The relatively large drops are for the most part explained as caused by multiple recessions within the 10-year periods. The low at 1961 shows the effects of the 1953-54 recession, the 1957-58 recession, and the 1960-61 recession. The mid-1970s drop shows the effect of the 1969-70 and 1973-75 recessions. The drop of the early 1980s shows effects from the 1973-75, the 1980, and the 1981-82 recessions. The drop of the early 1990s shows effects from the 1990-91 recession and the Savings and Loan Crisis. And the fall from 2006 to 2011 shows effects from the 2001 recession, the Global Financial Crisis, and the Great Recession of 2007-09. These brief explanations apply equally to both of the graphs.

Setting those large declines and their consequences aside, it is fairly easy to see a general upward trend from the late 1960s to the last data point (2024Q3) on the "Change from Year Ago" graph, and a general downward trend from the mid-1960s to the last data point on the "Percent Change from Year Ago" graph. And now at last, we get to what I wanted to get to.

The Change in Real GDP per Capita shows a trend of increase, and the Percent Change in Real GDP per Capita shows a trend of decrease.

If you look at the raw data for Real gross domestic product per capita (which I used for both graphs) you might notice that the plotted line shows a slight upward curve. If you narrow your browser, the graph narrows with it; this may make it easier to see the curvature. 

I use the edge of a sheet of paper as a straight-edge. I put the straight-edge paper on the low side of the line, hiding most of the lower half of the graph. If you put it on the high side of the line (hiding the upper part of the graph) the things I say below won't make any sense.

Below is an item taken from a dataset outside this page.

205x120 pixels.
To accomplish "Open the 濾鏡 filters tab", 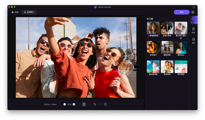I will click(193, 40).
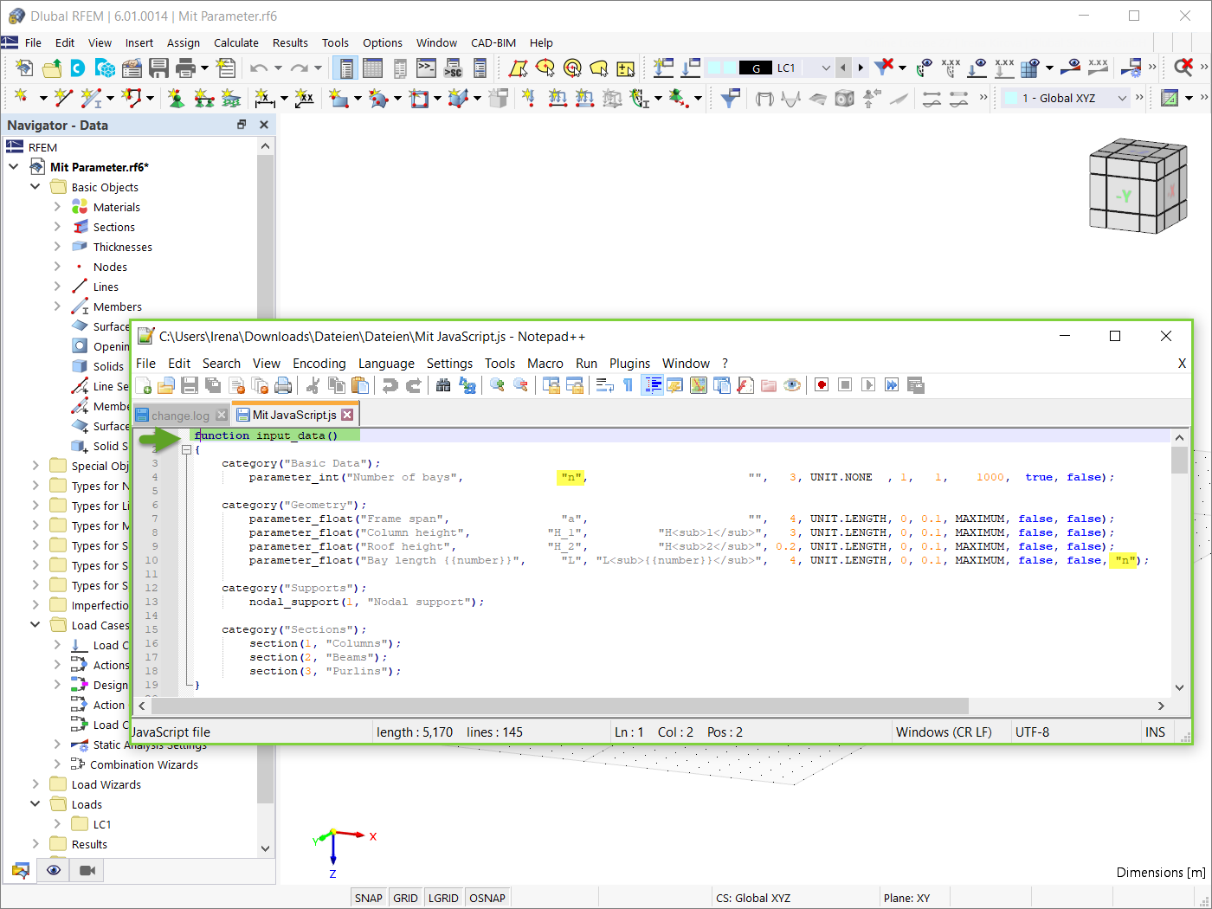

The first thing I noticed was that using the paper straight-edge made the drop of 2008-09 look like the most significant event on the graph. The second was that the upward curve of the plotted line continues even after the 2008-09 event.

So the raw data shows an upward curve. This corresponds to the general upward trend of the first graph.

Now, if you want, you can change the vertical scale to a log scale:

  • If you narrowed your browser, above, change it back.
  • Click the "edit graph" button just above the right end of the graph.
  • In the Edit window that opens, click the "Format" tab
  • Find "Log Scale" and "Left" partway down the page and click the checkbox to make the vertical scale a Log Scale.

The plotted line on the graph changes from upward-curving to downward curving.

With the Log Scale checkbox checked, I lined-up my paper straight-edge on the middle years (1965 to 1990 or 2000) and the paper I was using covered up the years before 1965 and the years after 1990 (or 2000). With the checkbox checked, the line is down-curving.

And of course, the final step is to uncheck the checkbox and do the straight-edge thing again. With the straight-edge lined up with the data on the 1961 low and the 1990 high, I see most of the data before 1961, and I see the plotted line trying to get out from under the paper by around 1995, and again trying to get out from under the paper a few years after the Great Recession of 2008-09. With the checkbox not checked, the line is upward-curving. Tilt your head so that the part you put the straight-edge on looks "horizontal" and you will see both ends of the plotted line curving "up" and away from the straight-edge.


What the two graphs show is that Real GDP per Capita continues to increase, but the increase has been slowing for decades. The straight-edge technique shows the same.

The general uptrend of the "Change from Year Ago" graph shows the continuing increase. The general downtrend of the "Percent Change from Year Ago" graph shows the increase slowing.

Long-term slowing of economic growth is indistinguishable from the decline of civilization.